***** MATERIALS PROVIDED *****
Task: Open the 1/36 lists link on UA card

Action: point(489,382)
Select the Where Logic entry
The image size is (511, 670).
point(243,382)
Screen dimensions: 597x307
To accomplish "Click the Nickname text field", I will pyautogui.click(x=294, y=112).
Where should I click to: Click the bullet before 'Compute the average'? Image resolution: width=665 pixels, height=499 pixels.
*****
***** MATERIALS PROVIDED *****
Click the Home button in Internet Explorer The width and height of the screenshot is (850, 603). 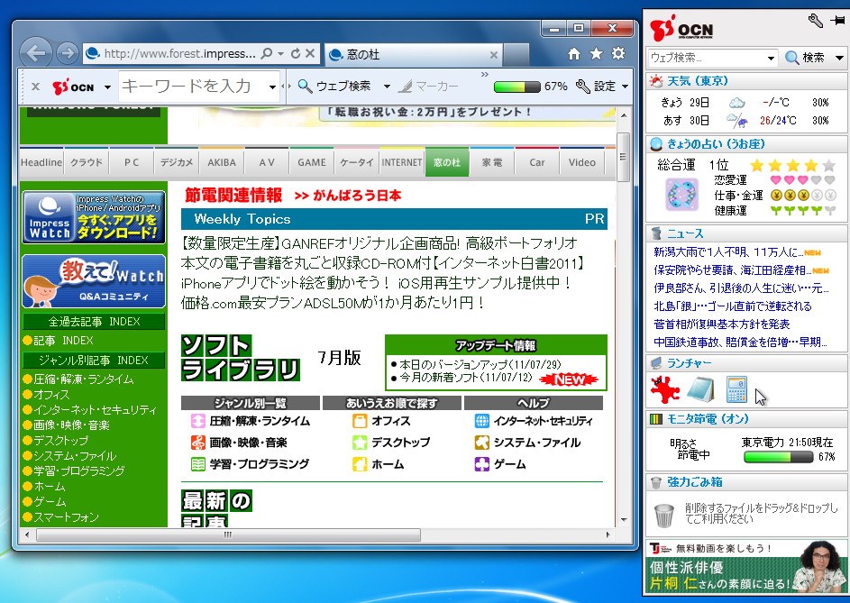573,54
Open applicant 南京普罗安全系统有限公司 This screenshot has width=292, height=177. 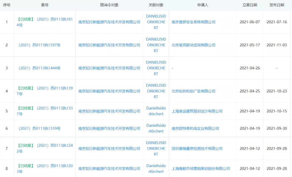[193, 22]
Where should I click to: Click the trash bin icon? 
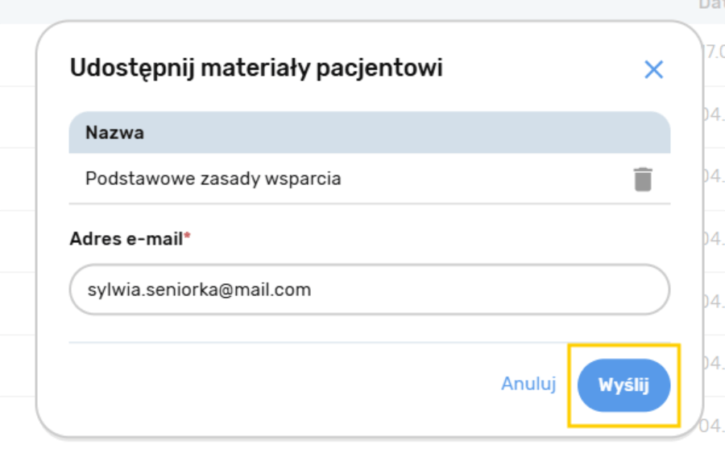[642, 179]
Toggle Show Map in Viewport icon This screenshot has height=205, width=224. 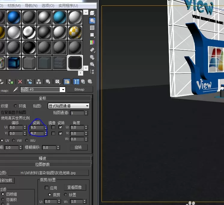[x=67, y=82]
*****
Lines wanted from the listing above: the line with "Task: Open the 1/36 lists link on UA card" up to and including the line with "Where should I click to: Click the bullet". Please write them out exactly, adding nothing else.

**RESULT OF THE EXERCISE:**
Task: Open the 1/36 lists link on UA card

Action: point(489,382)
Select the Where Logic entry
The image size is (511, 670).
point(243,382)
Screen dimensions: 597x307
To accomplish "Click the Nickname text field", I will pyautogui.click(x=294, y=112).
Where should I click to: Click the bullet before 'Compute the average'? Image resolution: width=665 pixels, height=499 pixels.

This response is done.